Quando Vincenzo Nibali atacou, além da enorme qualidade e classe do Tubarão, fazia-se sentir o desgaste das já mais de seis horas sobre a bicicleta e o desgaste que a Cannondale provocou para tentar eliminar Cavendish, Greipel e todos os outros sprinters, teoricamente inferiores a Sagan para as colinas finais. Cada um dos líderes tinha poucos gregários para ajudar e, entre os que ainda lá estavam, todos estavam muito justos. Enquanto todos se adaptaram à estrada molhada, fazendo cada curva com atenção redobrada, Nibali enfiou-se na sua canoa e foi por ali num ritmo louco, apenas possível para meia dúzia de corredores que controlam a bicicleta a um nível excecional.
As hipóteses eram escassas, mas Nibali é isto. Nibali não é apenas o ciclista que ganha o Giro, que ganha a Vuelta, que ataca no Campeonato do Mundo. É um daqueles superclasse que prefere as chances mínimas de um ataque na Cipressa do que as chances nulas numa chegada ao sprint. O italiano sonha vencer Sanremo e sabe que tem que o fazer assim, ao ataque. E porque no Poggio toda a gente está de sobreaviso, experimentou na subida anterior, esperando que os adversários se desorganizassem como tantas vezes, em várias provas, vemos. Se O'Grady e Vansummeren venceram em Roubaix e Devolder venceu duas vezes em Flandres com essa estratégia, então Nibali também pode sonhar e daqui a um ano estará novamente ao ataque.
No Poggio surgiu o ataque de Gregory Rast que alcançou Nibali, e Enrico Battaglin juntou-se ao suíço.
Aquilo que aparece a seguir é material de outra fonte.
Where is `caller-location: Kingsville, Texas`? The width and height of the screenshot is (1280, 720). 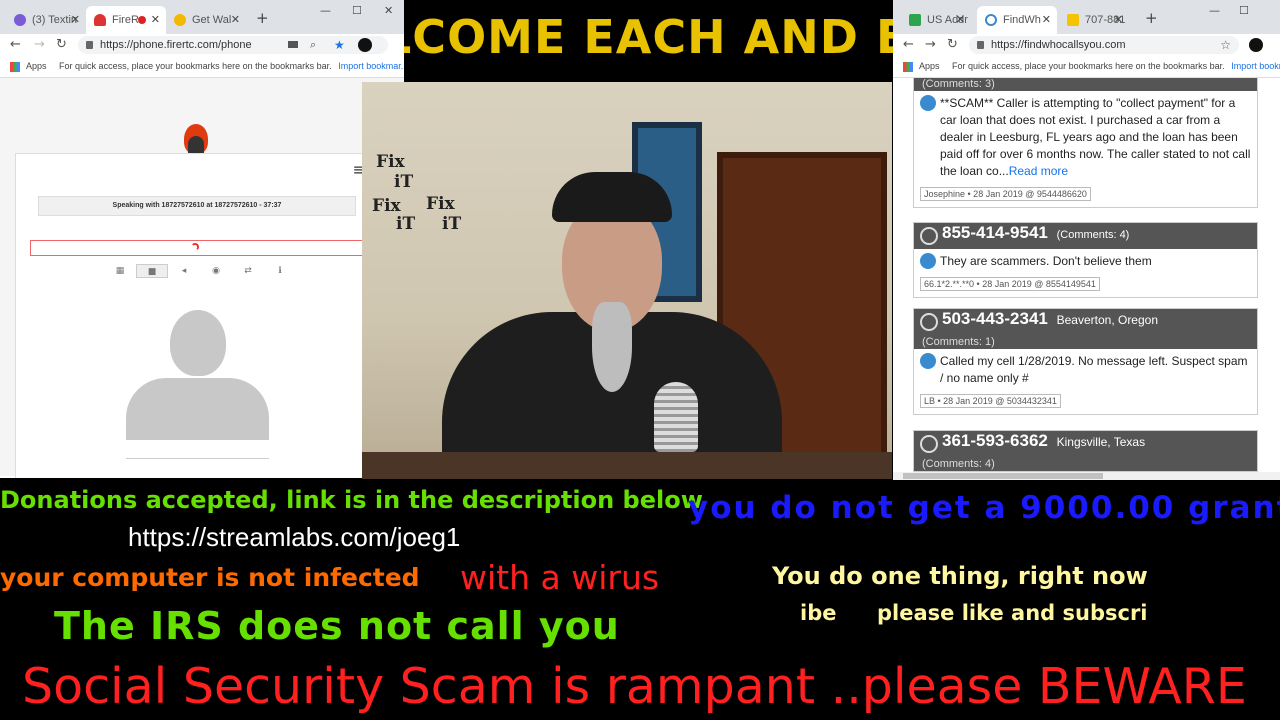 caller-location: Kingsville, Texas is located at coordinates (1101, 442).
Depois Philippe Gilbert ainda na subida, Lars-Petter Nordhaug já no final da mesma e a forçar durante toda a descida e Sonny Colbrelli já na fase plana dentro de Sanremo. Trabalhou a Sky, a BMC, a Katusha e a Lotto, tentando controlar uma corrida de tão difícil controlo, mas era isso que interessava aos seus ciclistas.
Faltou o ataque de Fabian Cancellara, mas Spartacus tinha outra estratégia para hoje. O suíço perdeu em 2011 num sprint a oito, perdeu em 2012 num sprint a três depois de atacar no Poggio e perdeu em 2013 num sprint a sete, novamente depois de atacar no Poggio. Dos últimos três anos, dos últimos três pódios, retirou uma lição. Que ao fim de 300 quilómetros, pode ganhar o sprint a qualquer um, e por isso hoje optou por se poupar no Poggio, mas lançando Rast para que outras equipas perseguissem e sacudissem alguns sprinters.
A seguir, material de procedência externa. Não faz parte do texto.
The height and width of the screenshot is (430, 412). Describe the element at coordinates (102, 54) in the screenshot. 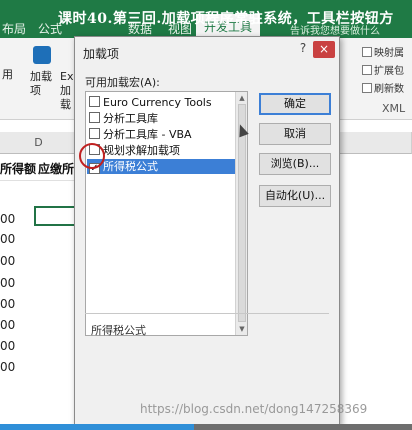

A tática de Cancellara revelou-se certa, com o suíço mais rápido nos metros finais que os seus adversários, sprintando inclusive melhor que Cavendish, mas batido por um Alexander Kristoff apoiando numa enorme Katusha.
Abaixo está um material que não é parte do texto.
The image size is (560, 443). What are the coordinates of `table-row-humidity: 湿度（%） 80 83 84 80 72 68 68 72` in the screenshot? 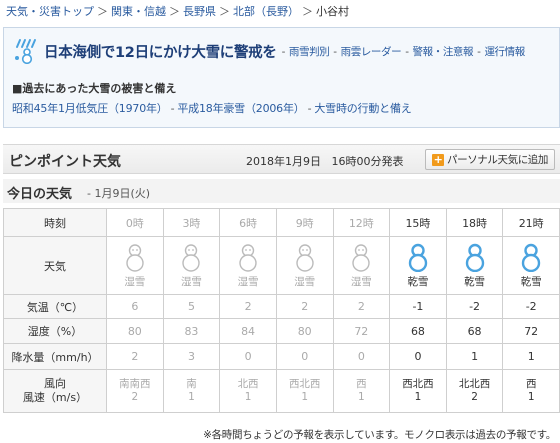 It's located at (282, 331).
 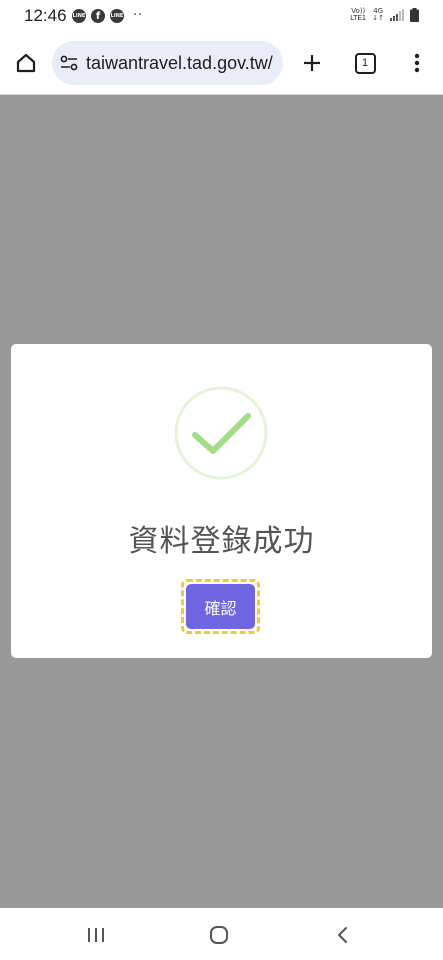 I want to click on more-vert-icon, so click(x=417, y=63).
Kristoff já tinha ameaçado que era ciclista para vencer um Monumento. Um sprinter de primeira linha, bronze nos Jogos Olímpicos de Londres, 8º em Sanremo 2013, 4º em Flandres e 9º em Roubaix, mostrando uma grande aptidão para distâncias longas. A Katusha mereceu esta vitória. Assumiu a corrida e mostrou confiança no seu homem até ao final, quando Luca Paolini era o único junto de Kristoff.
O italiano já terminou no top-10 por cinco ocasiões, incluíndo o 3º lugar de 2003 quando venceu o seu companheiro Paolo Bettini, o 3º de 2006 e o 5º no ano passado. Mas quando chegou aos últimos quilómetros, fez um trabalho soberbo para o seu companheiro.
No terceiro lugar ficou Ben Swift, ele que já foi campeão mundial na pista e hoje herdou a capitania da Sky de Edvald Boasson Hagen, com destaque também para Sonny Colbrelli, um dos maiores talentos italianos no que ao sprint diz respeito, que foi sexto.
Cavendish saiu para para o sprint mas logo ficou vazio de forças, Peter Sagan contou com um excelente Alessandro De Marchi mas foi incapaz de mostrar hoje a sua qualidade, e André Greipel, que parecia tão bem no Poggio, cedeu já na marginal de Sanremo. São consequências de sete horas sobra a bicicleta.
E assim, sem necessidade de novas subidas, sem necessidade de grandes invenções, tivemos uma Milano-Sanremo muito atacada, muito disputada, muito emocionante e em aberto até ao final. Isto é Sanremo!